There’s been a cathedral on the site where St. Pierre in Geneva, Switzerland, sits today since the 4th century. The present cathedral building was built around the year 1160. This month, St. Pierre made history again, when a Catholic Mass was celebrated within its walls for the first time in nearly 500 years.
In the time of the Reformation, the cathedral fell into the hands of John Calvin and his Reformed Protestant Church of Geneva. The last Catholic Mass to be celebrated here was in 1535.
Father Pascal Desthieux, the episcopal vicar of Geneva, was the main celebrant of the liturgy March 5, with about 1,500 people in attendance.
The event, on the vigil of the first Sunday of Lent, was first planned several years back as an act of ecumenical hospitality, but the COVID-19 pandemic prevented it from happening until now. Fr. Desthieux said that Geneva’s Catholics were touched by the Protestant community’s invitation, according to Catholic News Agency. He asked for forgiveness for “faults against unity,” including acts of mockery or caricature to the Reformed community. The priest also underlined the desire to “enrich each other with our differences.”
The priest greeted couples from religiously mixed marriages “who live ecumenism in the most intimate way.” He called on those present to “resist the forces of division in our lives between us and among us Christians.”

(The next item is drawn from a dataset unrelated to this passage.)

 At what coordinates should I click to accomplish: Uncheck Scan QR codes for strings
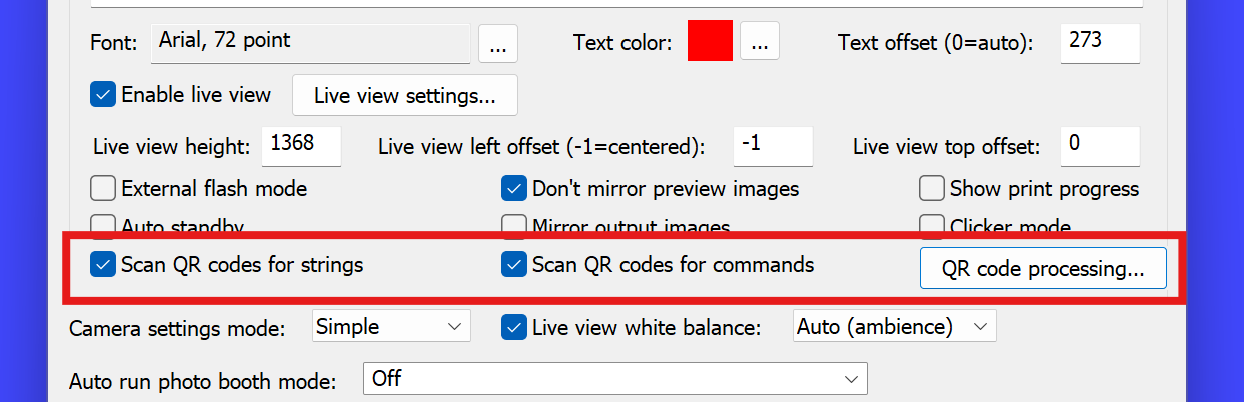click(x=103, y=265)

Also during the service, a representative of the Protestant community, Daniel Pilly, asked pardon for past acts that led to division among Christians.

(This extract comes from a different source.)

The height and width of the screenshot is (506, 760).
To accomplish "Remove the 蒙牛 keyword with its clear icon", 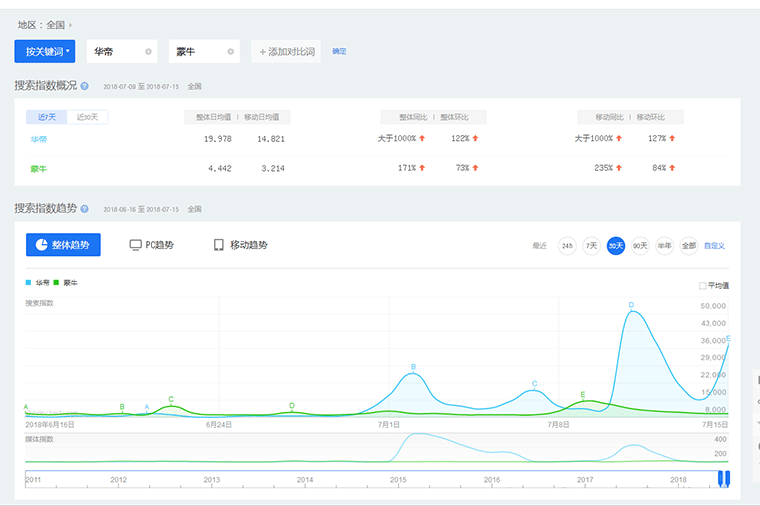I will pyautogui.click(x=231, y=51).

In a letter published on the vicariate’s website in 2020, Desthieux described the cathedral as the “central and symbolic location of Geneva’s Christian history.”
Following the Reformation, the cathedral became a location “emblematic of the Calvinist reform,” he said.
St. Pierre’s website says that on May 21, 1536, less than a year after the Mass was “abolished” in Geneva, the citizens of the city adopted “the Reform” and that Calvin, originally from Normandy, “was called in July to implement it.” Calvin preached at the cathedral until his death in 1564, “establishing over the years the reputation and influence of the place, which remains today a reference for Protestants throughout the world.”
The cathedral displays a wooden chair that Calvin used.